On 10/31/24 10:39 AM, Paul Koning via cctalk wrote:

On Oct 31, 2024, at 11:41 AM, Chuck Guzis via cctalk<[email protected]>  
wrote:

On 10/31/24 07:35, Donald Whittemore via cctalk wrote:
If I remember right I was told back in the early 70s by our IBM CE that 
physical damage could be done to our model 30 or 40 if we ran a program that 
did an Assembler instruction, B *    For those non-Assembler people that is an 
instruction to branch to the location of the instruction.  I think it might 
have caused a heat problem in the core or CCROS or TROS.

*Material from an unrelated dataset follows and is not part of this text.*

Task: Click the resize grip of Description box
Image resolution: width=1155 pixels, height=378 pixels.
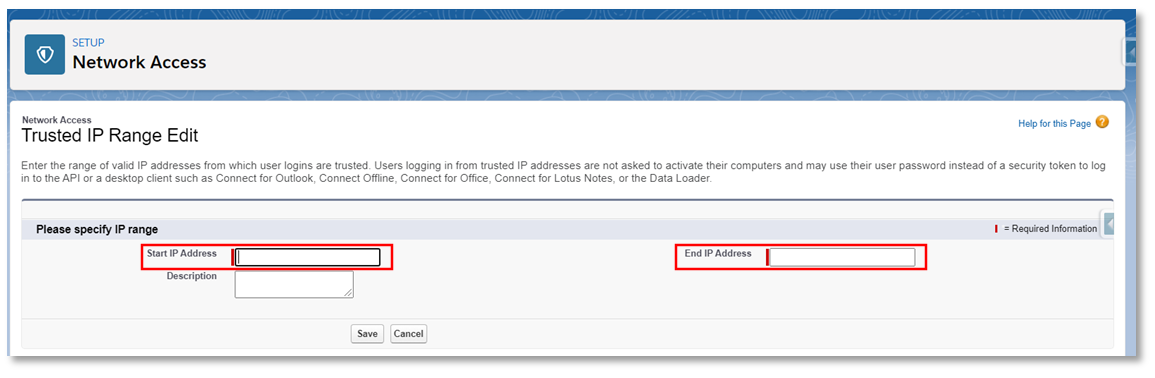Action: [x=349, y=293]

Possible? Or is my 76 year old brain hallucinating?
I recall that sort of thing was an issue in the CDC 7600; it could throw
parity errors because of core heating.  I believe that the problem was
in the PPUs, but it's been too many years to remember accurately.
Ahh, yes, the Duty Cycle Integrator.  Slows things down when they heat up.  The DECwriter III has a similar feature when you're printing long lines of dense characters, such as '#'.
I could imagine it in PPs, also in 6400 machines since they don't have an 
"instruction stack" so instruction fetches would go to memory.  For all of 
those you'd end up hammmering a single memory cell at high speed, and each time you do 
that you get a read and a write cycle, both of which inject some energy into the cores in 
question.

In CDC's OS (NOS) the idle loop contains a couple of instructions which are 
fairly slow, apparently with the specific intent to slow down memory references.
A couple divides, or count instructions, though bit counting might not be as slow as divides on machines that have an instruction stack, similar to the difference between iterative shifting and a barrel shifter.

--
Jeff Woolsey {woolsey,jlw}@{jlw,jxh}.com first.last@{gmail,jlw}.com
Spum bad keming.
Nature abhors a straight antenna, a clean lens, and empty storage.